In the last decade, as the number of scientific papers coming out of Indian labs has soared, so has the number of papers being retracted. We investigated data from retractiondatabase.org to look at recent trends in India and found a 22-fold rise in retractions from 2006 to 2016.
retractiondatabase.org is an online database of retracted papers from around the globe, being maintained by Retraction Watch- a website dedicated to tracking retractions. Starting from 1992 to 2017, the database lists 545 retracted papers from India. The database itself is a work in progress, so more papers will be added in due course of time.
The overall trend is of a clear rise in the number of retracted papers. While only 5 papers were retracted in 2006, in 2016 this number rose to 109. In 2017, 55 papers have been retracted so far. As the year ends this number may rise. Previous studies too (such as here and here) have reported a rising trend.
Though retracted papers still form a very small percentage of total published papers, what causes worry are the reasons driving these retractions. In an ideal world retractions would happen when scientists discovered errors in their work or science progressed to newer truths. However, a closer look at the retracted papers shows that scientific misconduct such as plagiarism and/or duplication of work as top reasons for retraction.
545 Indian papers are listed on the retraction database. Of these, more than hundred have been retracted for plagiarising text. Most papers had 3 – 4 reasons for retraction. The chart below shows the reasons that were responsible for retraction of at least 15 papers.

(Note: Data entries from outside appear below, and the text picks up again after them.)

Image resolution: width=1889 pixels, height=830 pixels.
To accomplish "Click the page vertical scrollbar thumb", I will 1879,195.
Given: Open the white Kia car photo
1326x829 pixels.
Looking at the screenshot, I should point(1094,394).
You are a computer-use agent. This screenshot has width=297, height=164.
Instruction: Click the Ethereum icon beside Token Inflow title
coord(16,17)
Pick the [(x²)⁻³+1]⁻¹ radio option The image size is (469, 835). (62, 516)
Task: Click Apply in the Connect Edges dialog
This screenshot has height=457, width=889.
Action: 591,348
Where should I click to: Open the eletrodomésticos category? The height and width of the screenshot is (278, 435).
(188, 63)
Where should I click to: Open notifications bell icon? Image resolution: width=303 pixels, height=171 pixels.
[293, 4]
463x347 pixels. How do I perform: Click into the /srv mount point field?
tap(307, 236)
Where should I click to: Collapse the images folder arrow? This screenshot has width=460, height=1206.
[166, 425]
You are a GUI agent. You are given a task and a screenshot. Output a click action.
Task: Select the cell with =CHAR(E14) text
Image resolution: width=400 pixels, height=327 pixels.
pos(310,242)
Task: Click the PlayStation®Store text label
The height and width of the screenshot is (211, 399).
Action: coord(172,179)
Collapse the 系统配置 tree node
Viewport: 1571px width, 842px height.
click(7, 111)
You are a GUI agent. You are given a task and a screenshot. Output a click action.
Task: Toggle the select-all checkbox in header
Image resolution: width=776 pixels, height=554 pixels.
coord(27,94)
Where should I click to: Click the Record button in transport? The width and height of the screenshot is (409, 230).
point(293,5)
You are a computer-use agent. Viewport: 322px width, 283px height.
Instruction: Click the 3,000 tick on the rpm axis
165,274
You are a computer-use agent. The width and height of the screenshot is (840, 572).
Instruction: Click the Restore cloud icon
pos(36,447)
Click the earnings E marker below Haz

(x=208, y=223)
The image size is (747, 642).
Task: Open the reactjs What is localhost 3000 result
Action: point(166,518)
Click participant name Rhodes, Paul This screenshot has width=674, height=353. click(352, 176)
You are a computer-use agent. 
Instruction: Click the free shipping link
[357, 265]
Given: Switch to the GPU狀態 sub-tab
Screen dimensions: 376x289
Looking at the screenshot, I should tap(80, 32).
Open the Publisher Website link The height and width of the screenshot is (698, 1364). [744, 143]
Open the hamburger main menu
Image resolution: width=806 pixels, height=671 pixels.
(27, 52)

The retracted papers come from all branches of science. 310 were from the biological sciences, which included cell and molecular biology, genetics, neuroscience, microbiology etc. It was followed by medicine(269), physical sciences(181) and environmental sciences(40) respectively.
Of all the papers listed in the database approximately 15 percent had international collaborators, with US being the top collaborator. Among other papers, several had collaborators from different parts of the country. Highest number of authors came from Tamil Nadu, followed by Uttar Pradesh, Maharashtra and New Delhi.
So, why are retractions on a rise? What makes people plagiarise, in the first place? Is it ignorance, is it apathy for ethics, is it the pressure to publish or is it the misplaced confidence that ‘I can get away with it’? The reasons vary from a case to case basis. Clearly, there is an immediate need for the scientific community to engage with ethics in science in a more meaningful way. The question is, will they rise up to the occasion?